Beginning with efforts in the 1920s to preserve old-growth redwood groves and historic sites including Gen. Mariano Vallejo's Petaluma adobe, California built its modern system of state parks.
With campgrounds, museums, Spanish missions and archaeological sites spread across 1.5 million acres of mountains, beaches and deserts, the parks are repositories of the Golden State's history and culture. They attract 60 million visitors annually and generate $4 billion in economic activity for neighboring communities.
They're also in trouble, according to a stinging assessment by a state oversight commission that concludes the state may not be up to the task of managing its own parks.
Capping a year-long review, the Little Hoover Commission said parks and artifacts are deteriorating, funding hasn't kept pace with land acquisition, and the parks department suffers from ossified mismanagement and missed opportunities.
"A great public institution is falling apart," said Commissioner Virginia Ellis, who led the study.
The commission said the parks department needs a more entrepreneurial approach to managing its property as well as a larger share of general tax revenue. For the department to better develop its commercial opportunities, the commission said park superintendent and district superintendent jobs should be opened to people with expertise in finances, management and recreation. They're currently limited to rangers, the law enforcement arm of the parks department.

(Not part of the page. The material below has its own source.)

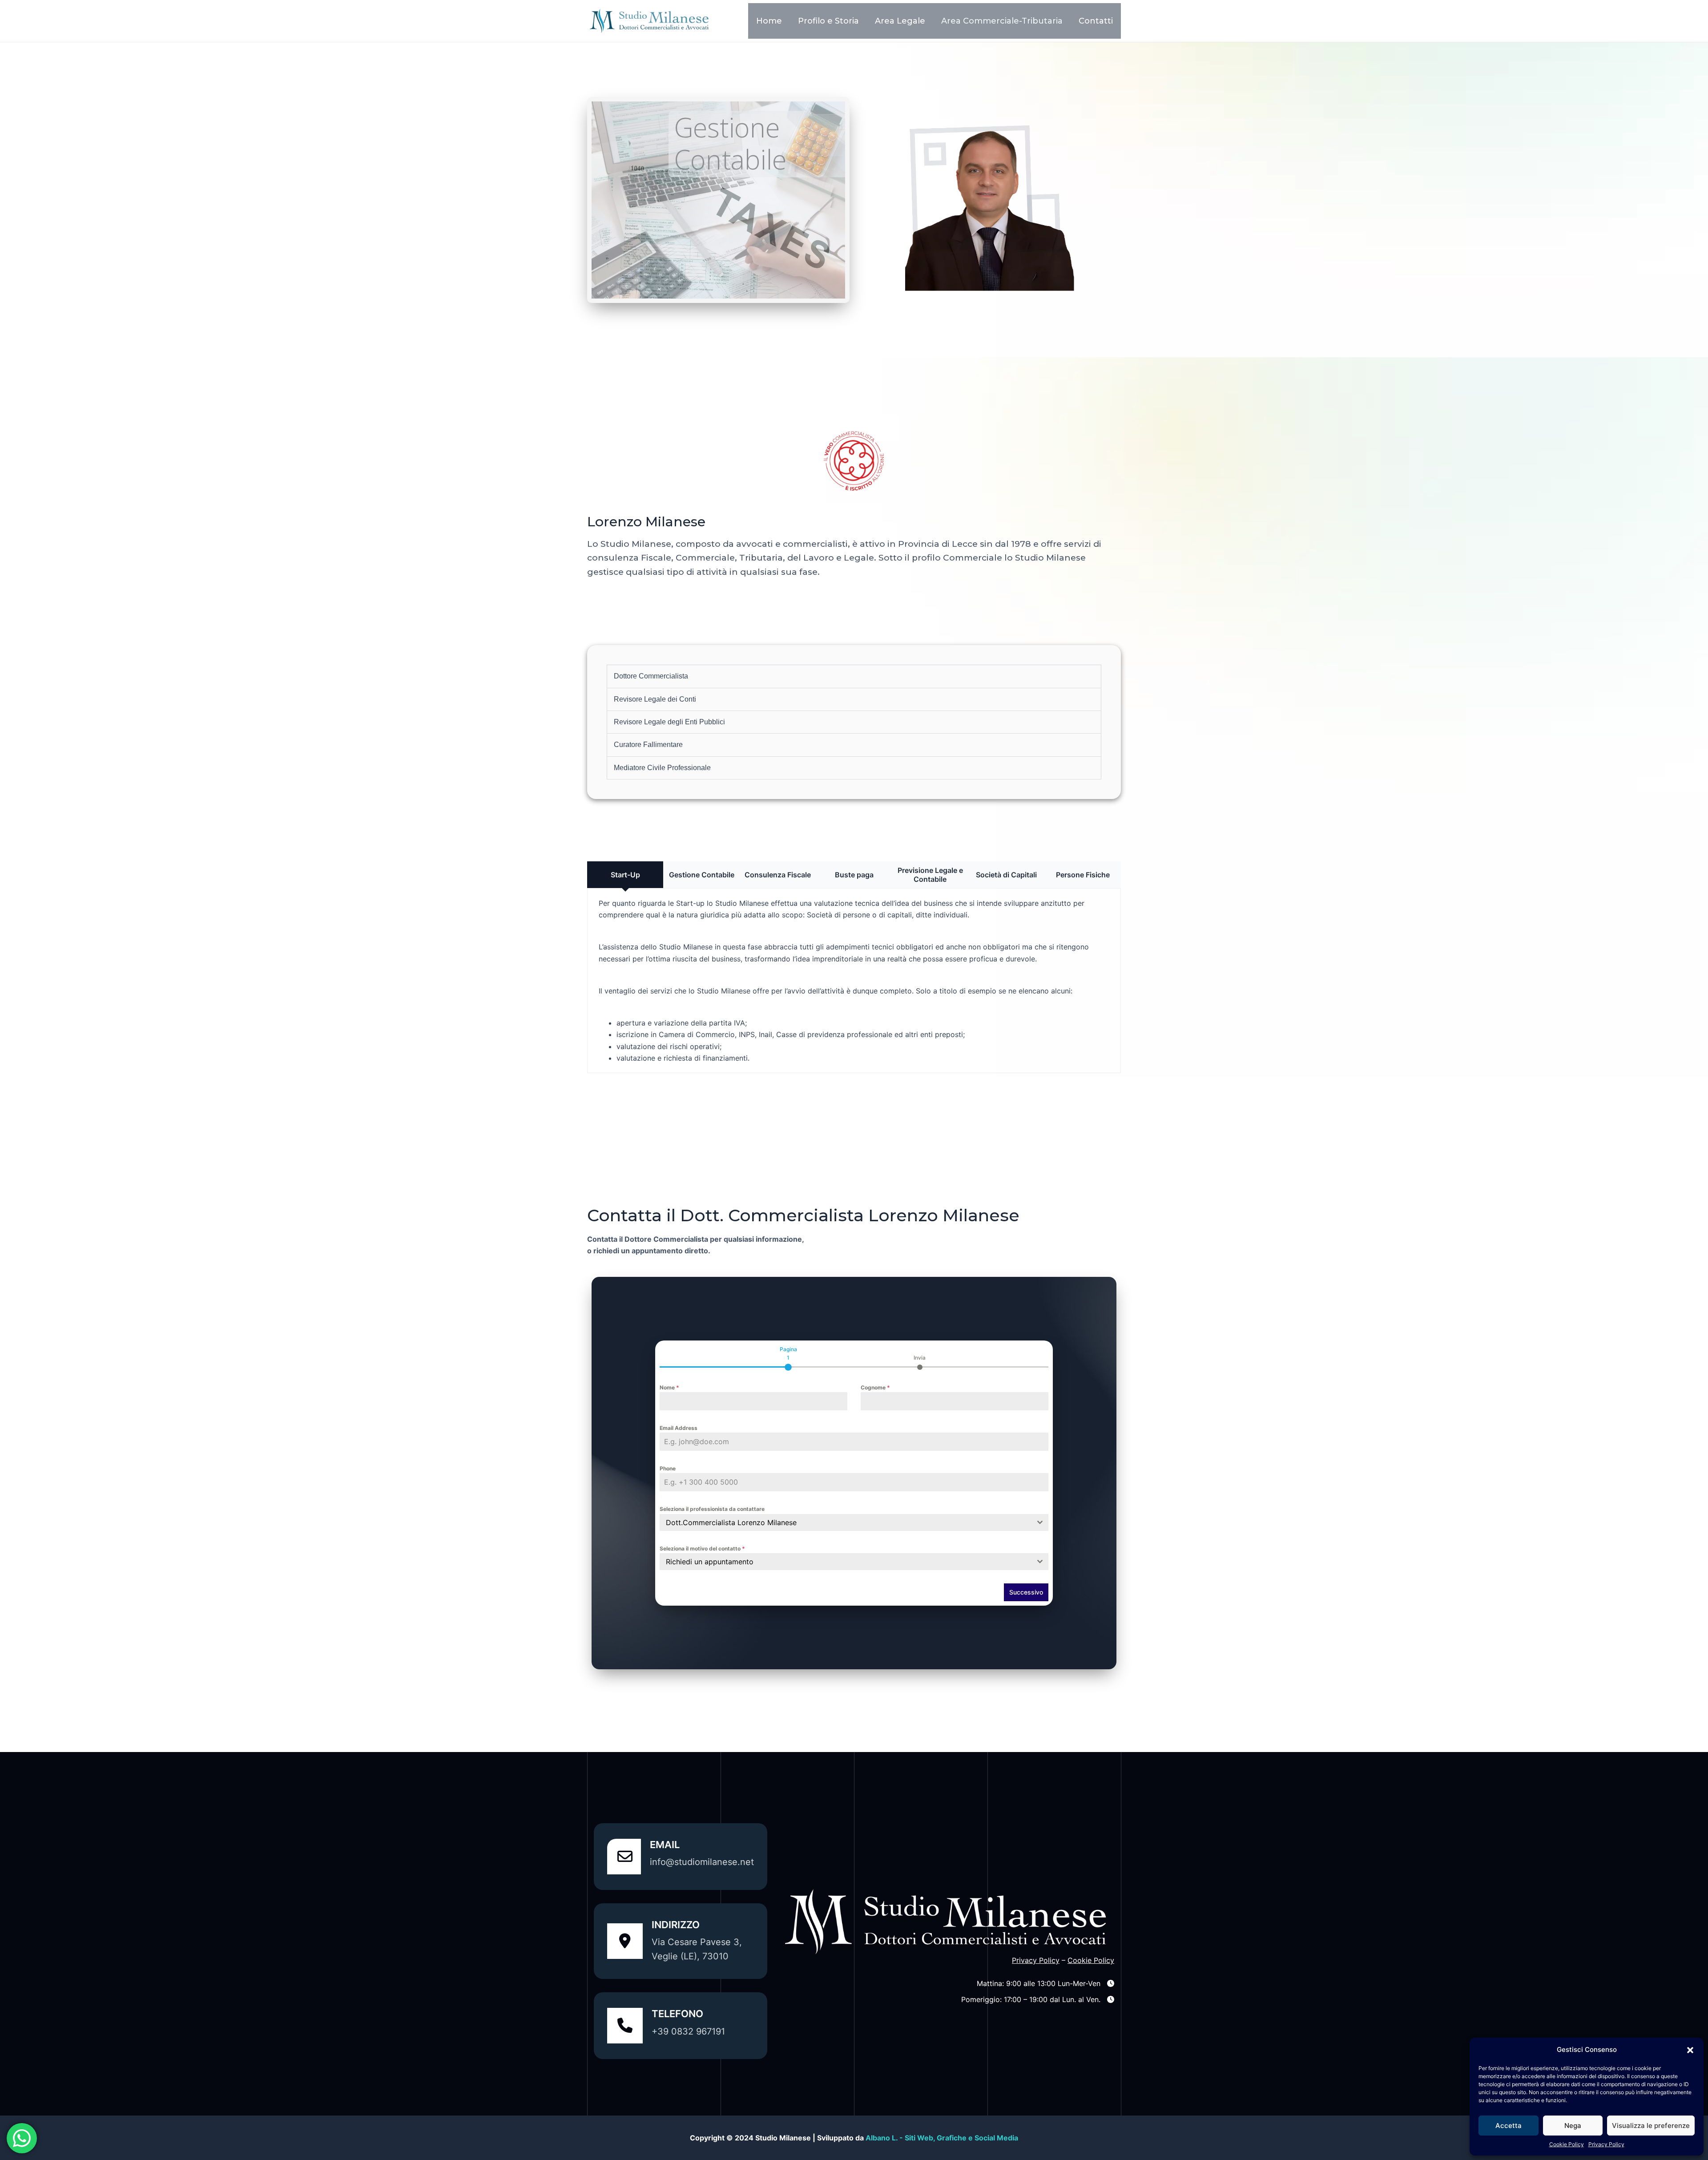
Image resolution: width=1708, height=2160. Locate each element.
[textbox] (845, 1561)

Even if its other recommendations are adopted, the commissioners said the state should cede control of many of its parks to cities, counties and private operators.
Otherwise, Ellis said in a statement accompanying the 102-page report, "California risks a replay of closing parks that the state can no longer afford to operate."
There are precedents — new and old — for that approach.
Most readers know that private groups, local government agencies and the National Park Service assumed control of 70 state parks last year to prevent closures. But readers may not know that California's first park — Yosemite — was turned over to the federal government in 1905 amid allegations of mismanagement by the state.
The partnership model has great promise, and Anthony Jackson, the retired Marine general appointed to run the parks department, supports a review of its 278 parks to determine which ones should remain under state control.
However, cities, counties and the federal government have their own budget issues. So there's no guarantee that there would be takers for any parks the state decides to abandon.
Jackson might do better by expanding on the partnerships formed last year, looking especially at potential savings from combining management responsibilities, as happened with Spring Lake and Annadel parks in Santa Rosa. Jackson also must address widely recognized shortcomings in the department's revenue-collection system to help pay for maintenance and operations of the parks.
His first task remains: convincing a skeptical public that the department's financial scandals are in the past. Because no one wants the park system to be part of the past.